Nancy Lam opened her Lavender Hill restaurant in 1986 with only eight tables. Interacting with force-of-nature Nancy was said to be all part of the intimate, teasing experience of her Indonesian cooking.
I never went there, despite liking her when we met at restaurant gatherings where she wore her TV celebrity lightly, if noisily.
Recently I read that she had expanded Enak Enak – meaning yummy yummy – so one day she could hand it on to her daughters, and I thought I must put right the omission.
Any idea of visiting incognito disappeared when I entered the restaurant, skulking behind the others, and Nancy bore down upon me, arms wide open, shouting: “Hello, goddess.” At least that’s what I thought she said. Customers looked rather horrified.
We were given the table of our choice, which was towards the back of the extended premises opposite the service counter where two of those aforementioned daughters, Yang Tze and Yang Mei – as doe-like and docile as Nancy is brash and vociferous – were waiting by the food lift to distribute the dishes to the new lines of tables accommodating 70.
On a Tuesday evening only a few were occupied. Perhaps not enough people realise that, after closure for expansion, Nancy’s back in town.
The food is very good, worth the price. Items like satay, invariably traduced elsewhere, have carefully and intricately composed sauces. Barbecue spare ribs are cut small from fleshy bones, finished over the char-grill and served in a spicy sauce.
Vegetables in batter deserve the description tempura and Nancy’s fragrant herbal soup would, I venture, outdo Jewish penicillin (chicken soup) in the efficacious stakes. Even the prawn crackers are proper ones.
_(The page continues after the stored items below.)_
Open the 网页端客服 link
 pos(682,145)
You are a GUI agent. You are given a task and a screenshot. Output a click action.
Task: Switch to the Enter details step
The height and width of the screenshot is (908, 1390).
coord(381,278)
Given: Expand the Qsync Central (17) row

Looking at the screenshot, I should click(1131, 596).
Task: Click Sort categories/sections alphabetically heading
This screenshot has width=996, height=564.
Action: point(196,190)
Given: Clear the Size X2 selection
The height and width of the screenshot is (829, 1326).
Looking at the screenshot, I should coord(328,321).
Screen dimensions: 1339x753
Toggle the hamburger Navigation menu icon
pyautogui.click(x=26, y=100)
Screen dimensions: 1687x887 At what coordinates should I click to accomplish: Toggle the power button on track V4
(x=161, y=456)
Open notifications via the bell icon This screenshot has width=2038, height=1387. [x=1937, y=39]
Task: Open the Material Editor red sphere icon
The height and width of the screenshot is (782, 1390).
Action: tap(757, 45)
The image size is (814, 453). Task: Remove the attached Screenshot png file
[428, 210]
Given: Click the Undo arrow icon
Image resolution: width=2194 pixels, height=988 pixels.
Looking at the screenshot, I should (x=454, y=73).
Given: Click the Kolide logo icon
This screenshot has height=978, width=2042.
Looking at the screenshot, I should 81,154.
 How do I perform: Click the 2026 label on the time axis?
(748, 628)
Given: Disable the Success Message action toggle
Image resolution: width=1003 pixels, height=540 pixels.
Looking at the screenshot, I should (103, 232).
Of the various main courses we tried, I would point you towards a beautifully spiced lamb curry; Thai Penang pork spiked with lemongrass; chicken with Thai basil, a strange liquorice flavour you have to grow to love; the vegetables with tofu, which are bright and crunchy; and the superb halibut cooked vividly in ginger, garlic and coriander.
Nancy’s home-made sorbet is made from fruits from her garden. It’s good and not too sweet. The sorbet can also accompany a pancake stuffed with coconut and brown sugar.
This confection doesn’t have a naughty name like some, such as virgin squid or cock-sucking cowboy (shot). In fact our table, disappointingly, lacked cheekiness, but at the other end of the restaurant a chap called for the bill, saying: “Bring it quick, your food has made me horny.” Gales of laughter from Nancy. The daughters, due to inherit, looked on demurely.